* start Excerpt *
At some point between overcoming mal de mer and obtaining
worthy sea legs, the cacophony of sensations produced by boat and sea
synchronizes with one’s internal rhythm. The rocking of the ship becomes the
lilt of one’s step; the hull crashing into the waves falls neatly in time with
one’s breaths, steadily lazing in and out, up and down; the crack of the sails
is as measured as the beating of an eyelid. There is a music to the ship, and
if one has taken care enough to listen, it has become part of our own inner
tempo as the ship’s crew.
As we approach the end of our odyssey, the sensations of the
ship have transformed into a familiar quotidian cadence as our symbiosis with
the Bobby C. brings us ever closer to understanding her inner workings. From
the rush of saccharine anti-freeze upon entry into the lab to the
claustrophobic musk of a cabin whose butterfly hatches have been long closed to
a squall, the ambiance of the ship is familiar, welcoming, and known. After
fighting against the chaos of the first weeks while attempting to memorize
sailing lines, get science projects off the ground, and fight against the
all-crippling condition of sea sickness, attention to the ship herself, her
needs, and her wants as the organism upon which we live was perhaps forgotten.
Through time, we were able to make sense of the tempo of daily life onboard the
ship and our responsibilities as crew, and the Bobby C. became less of a ship
and more of a being whose authentic self we were only just beginning to
experience. We now have instincts and an intuition about the ship: we know to
jump straight to the JT Halyard when the
winds pick up, we understand which hatches need to be dogged down to keep the
people and the ship dry during a squall, and we volunteer when a boat check
needs doing. Over the past several weeks, we have matured and tuned ourselves
into the rhythm of the ship. Through the initial chaos, we have internalized
the cadenced order of the ship.
* end Excerpt *
According to the passage about life aboard the Bobby C., what does the crew know to jump straight to when the winds pick up? The records have nothing to do with this.
* start Stored data *
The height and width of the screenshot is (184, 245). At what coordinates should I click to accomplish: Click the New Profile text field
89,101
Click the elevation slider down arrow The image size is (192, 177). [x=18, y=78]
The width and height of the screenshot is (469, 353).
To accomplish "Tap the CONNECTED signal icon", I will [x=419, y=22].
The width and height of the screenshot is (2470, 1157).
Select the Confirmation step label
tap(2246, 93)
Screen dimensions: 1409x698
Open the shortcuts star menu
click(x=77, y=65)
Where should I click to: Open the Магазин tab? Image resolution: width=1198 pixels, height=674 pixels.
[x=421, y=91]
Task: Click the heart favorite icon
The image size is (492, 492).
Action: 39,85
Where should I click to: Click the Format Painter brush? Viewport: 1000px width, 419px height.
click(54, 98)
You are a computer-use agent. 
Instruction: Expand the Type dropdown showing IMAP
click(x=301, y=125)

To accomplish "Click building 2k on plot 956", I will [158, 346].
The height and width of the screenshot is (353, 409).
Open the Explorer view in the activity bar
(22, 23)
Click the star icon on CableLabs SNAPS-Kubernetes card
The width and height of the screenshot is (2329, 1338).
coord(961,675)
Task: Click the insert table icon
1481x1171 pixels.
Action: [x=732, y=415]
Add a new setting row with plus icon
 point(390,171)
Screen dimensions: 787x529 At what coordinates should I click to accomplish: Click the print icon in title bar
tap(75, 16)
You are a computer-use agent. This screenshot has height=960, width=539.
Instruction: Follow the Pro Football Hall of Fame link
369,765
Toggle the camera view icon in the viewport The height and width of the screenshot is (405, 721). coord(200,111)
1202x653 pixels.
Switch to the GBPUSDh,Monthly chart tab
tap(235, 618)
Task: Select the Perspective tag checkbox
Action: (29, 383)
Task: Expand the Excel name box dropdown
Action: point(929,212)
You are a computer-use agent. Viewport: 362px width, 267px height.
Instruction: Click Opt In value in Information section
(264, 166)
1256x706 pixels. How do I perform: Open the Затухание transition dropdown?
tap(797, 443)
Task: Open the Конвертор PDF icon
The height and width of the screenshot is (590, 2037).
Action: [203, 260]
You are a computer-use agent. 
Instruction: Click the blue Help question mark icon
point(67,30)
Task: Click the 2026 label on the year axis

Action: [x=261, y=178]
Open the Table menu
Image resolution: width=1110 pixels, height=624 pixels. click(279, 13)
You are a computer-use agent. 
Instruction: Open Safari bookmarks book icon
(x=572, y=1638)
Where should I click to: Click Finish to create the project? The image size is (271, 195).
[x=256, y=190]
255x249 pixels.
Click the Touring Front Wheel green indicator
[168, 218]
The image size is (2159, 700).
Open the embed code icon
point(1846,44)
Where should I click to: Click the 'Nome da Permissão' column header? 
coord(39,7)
* end Stored data *
## Exercise answer
The JT Halyard.